Open a terminal and use cd to navigate to the correct directory.
cd ~/project
Get a list of all of the .h files you need. You should be able to accomplish this with the shell's wildcard expansion without any effort.
ls include/*.h libs/include/*.h
Get a list of all of the files in the entire project (.c, .cpp, .h, .whatever), anything that can #include "header.h". Again, wildcard expansion.
ls include/*.h libs/include/*.h *.cpp libs/*.cpp
Iterate over each file in the project with a for loop
for f in ... # wildcard file list
do
echo "Looking in $f"
done
Iterate over each header file with a for loop
for h in ... # wildcard header list
do
echo "Looking for $h"
done
For each header in each project file, use sed to search for #include "headerfilename.h", and replace with #include "HeaderFileName.h" or whatever the correct case is.
Warning: Untested and probably dangerous: This stuff is a place to start and should be thoroughly tested before use.

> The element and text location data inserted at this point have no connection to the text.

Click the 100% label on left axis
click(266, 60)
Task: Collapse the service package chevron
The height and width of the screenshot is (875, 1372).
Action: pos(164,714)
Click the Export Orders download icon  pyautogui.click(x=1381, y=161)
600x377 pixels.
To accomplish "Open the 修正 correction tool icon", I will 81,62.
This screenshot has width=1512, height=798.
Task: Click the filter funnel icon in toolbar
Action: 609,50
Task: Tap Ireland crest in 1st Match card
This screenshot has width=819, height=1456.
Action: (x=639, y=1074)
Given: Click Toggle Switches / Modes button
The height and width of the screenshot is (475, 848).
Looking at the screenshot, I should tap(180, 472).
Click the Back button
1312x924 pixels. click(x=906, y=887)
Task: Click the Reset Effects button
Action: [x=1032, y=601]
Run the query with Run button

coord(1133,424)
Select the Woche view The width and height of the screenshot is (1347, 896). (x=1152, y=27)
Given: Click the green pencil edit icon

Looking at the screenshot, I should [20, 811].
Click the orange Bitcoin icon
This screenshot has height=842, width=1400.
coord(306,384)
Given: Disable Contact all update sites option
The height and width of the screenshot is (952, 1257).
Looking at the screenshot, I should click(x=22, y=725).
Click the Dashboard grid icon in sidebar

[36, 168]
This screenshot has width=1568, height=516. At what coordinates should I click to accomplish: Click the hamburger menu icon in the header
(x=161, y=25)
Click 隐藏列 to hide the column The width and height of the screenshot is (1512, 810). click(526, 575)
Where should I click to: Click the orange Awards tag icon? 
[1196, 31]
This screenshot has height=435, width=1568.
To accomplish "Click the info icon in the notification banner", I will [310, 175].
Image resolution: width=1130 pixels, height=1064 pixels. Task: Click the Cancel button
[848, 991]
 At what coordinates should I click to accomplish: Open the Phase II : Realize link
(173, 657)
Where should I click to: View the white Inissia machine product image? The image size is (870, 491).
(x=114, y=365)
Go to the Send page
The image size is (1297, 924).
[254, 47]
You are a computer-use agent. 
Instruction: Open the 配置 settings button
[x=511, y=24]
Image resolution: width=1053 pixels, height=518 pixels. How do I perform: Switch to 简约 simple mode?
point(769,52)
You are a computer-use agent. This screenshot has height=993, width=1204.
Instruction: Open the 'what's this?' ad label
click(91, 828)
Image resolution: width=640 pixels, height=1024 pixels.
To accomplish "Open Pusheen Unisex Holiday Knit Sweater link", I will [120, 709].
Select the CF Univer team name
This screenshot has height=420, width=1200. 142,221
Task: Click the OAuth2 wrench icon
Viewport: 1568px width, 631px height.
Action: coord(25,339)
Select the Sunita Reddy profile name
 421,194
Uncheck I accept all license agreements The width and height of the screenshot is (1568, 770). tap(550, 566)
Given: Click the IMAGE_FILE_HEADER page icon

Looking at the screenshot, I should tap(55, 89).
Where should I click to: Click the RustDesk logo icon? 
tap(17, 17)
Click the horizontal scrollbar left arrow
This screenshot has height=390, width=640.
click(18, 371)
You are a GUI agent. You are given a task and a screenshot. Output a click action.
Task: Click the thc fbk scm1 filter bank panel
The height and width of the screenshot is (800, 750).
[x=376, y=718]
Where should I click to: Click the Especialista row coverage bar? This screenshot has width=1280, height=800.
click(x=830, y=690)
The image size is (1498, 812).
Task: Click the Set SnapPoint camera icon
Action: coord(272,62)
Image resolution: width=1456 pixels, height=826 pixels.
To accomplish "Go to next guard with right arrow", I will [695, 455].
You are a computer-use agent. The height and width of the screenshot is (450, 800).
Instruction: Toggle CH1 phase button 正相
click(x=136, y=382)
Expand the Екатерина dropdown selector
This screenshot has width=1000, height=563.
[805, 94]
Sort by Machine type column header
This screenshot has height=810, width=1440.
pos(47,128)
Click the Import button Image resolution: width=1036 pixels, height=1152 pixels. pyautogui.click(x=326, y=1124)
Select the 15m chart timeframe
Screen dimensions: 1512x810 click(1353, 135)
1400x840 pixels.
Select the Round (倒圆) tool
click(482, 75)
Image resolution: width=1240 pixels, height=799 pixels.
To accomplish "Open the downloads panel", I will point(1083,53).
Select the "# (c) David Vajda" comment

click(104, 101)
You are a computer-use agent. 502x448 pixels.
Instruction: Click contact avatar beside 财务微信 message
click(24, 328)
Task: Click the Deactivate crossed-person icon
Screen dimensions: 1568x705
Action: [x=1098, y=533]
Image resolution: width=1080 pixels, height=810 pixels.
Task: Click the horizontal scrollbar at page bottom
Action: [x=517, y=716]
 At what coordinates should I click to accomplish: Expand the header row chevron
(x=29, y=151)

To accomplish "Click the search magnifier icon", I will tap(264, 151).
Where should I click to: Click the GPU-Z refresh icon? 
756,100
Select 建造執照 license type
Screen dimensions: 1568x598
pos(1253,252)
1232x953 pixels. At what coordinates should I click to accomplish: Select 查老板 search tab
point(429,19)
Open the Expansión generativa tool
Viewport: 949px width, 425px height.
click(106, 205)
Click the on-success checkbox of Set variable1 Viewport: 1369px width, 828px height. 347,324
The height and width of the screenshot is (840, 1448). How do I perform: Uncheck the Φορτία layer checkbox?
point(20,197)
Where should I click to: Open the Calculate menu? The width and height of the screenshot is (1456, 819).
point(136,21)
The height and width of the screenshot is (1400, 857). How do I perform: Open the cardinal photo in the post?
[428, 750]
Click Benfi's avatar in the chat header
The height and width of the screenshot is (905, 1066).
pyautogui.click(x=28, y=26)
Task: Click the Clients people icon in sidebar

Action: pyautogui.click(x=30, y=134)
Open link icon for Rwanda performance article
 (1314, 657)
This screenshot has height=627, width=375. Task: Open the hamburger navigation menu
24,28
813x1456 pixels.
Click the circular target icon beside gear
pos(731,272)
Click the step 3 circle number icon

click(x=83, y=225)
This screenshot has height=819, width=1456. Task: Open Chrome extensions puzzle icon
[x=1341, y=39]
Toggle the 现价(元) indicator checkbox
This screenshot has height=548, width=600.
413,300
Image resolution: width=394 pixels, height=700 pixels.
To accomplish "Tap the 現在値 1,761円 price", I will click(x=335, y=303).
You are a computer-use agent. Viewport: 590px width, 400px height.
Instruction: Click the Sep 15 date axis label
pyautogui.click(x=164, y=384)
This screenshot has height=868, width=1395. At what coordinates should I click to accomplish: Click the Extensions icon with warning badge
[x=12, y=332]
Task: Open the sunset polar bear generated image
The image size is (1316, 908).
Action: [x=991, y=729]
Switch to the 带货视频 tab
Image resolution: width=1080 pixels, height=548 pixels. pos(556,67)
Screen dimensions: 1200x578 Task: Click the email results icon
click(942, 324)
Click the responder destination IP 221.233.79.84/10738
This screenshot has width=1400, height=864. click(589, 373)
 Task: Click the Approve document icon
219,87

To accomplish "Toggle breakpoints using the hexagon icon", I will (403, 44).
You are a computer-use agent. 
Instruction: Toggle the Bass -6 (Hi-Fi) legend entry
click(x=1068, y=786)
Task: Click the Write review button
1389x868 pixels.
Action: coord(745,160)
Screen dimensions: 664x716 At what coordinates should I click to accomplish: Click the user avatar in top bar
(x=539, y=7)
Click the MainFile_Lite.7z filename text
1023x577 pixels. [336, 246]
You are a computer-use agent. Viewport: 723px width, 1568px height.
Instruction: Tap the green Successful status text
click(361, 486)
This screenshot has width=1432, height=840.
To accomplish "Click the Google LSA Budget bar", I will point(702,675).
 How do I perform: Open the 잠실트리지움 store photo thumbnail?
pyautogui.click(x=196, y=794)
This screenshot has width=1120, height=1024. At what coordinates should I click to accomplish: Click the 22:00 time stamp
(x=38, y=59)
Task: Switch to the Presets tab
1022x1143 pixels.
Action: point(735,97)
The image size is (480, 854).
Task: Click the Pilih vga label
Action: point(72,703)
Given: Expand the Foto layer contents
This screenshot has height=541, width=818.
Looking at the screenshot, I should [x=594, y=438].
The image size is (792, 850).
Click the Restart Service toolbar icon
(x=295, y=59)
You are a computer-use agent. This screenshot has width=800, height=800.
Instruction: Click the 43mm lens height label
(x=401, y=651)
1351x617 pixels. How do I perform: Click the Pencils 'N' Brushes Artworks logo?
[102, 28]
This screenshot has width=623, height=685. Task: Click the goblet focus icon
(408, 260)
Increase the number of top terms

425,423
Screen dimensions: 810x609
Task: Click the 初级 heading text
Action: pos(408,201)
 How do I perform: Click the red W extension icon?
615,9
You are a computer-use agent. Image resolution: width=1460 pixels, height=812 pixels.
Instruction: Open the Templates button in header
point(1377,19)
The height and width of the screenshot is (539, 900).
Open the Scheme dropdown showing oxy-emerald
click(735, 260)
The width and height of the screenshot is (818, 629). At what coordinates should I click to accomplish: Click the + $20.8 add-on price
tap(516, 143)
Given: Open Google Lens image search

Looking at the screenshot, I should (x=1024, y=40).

h_escaped=$(echo $h | sed -e 's/\([[\/.*]\|\]\)/\\&/g') # escapes characters in file name
argument="(^\s*\#include\s*\")$h_escaped(\"\s*\$)" # I think this is right
sed -i -e "s/$argument/\$1$h\$2/gip"`
Yes, I know it looks awful.
Things to consider:
Rather than going straight to running this on your production codebase, test it thoroughly first.
sed can eat files like a VCR can eat tapes.
Make a backup.
Make another backup.
This is an O(N^2) operation involving hard disk access, and if your project is large it will run slowly. If your project is not gigantic, don't bother, but if it is, consider doing something to pipe sed's output to other seds.
Your search should be case insensitive: it should match #include, #INCLUDE, #iNcLuDe, and any combination of case present in the existing header filename, as well as any amount of whitespace between the include and the header. Bonus points if you preserve whitespace.
Use Notepad++ to do a 'Find in Files' and replace.
From toolbar:
Search - Find in Files.
Then complete the 'Find what' and 'Replace with'.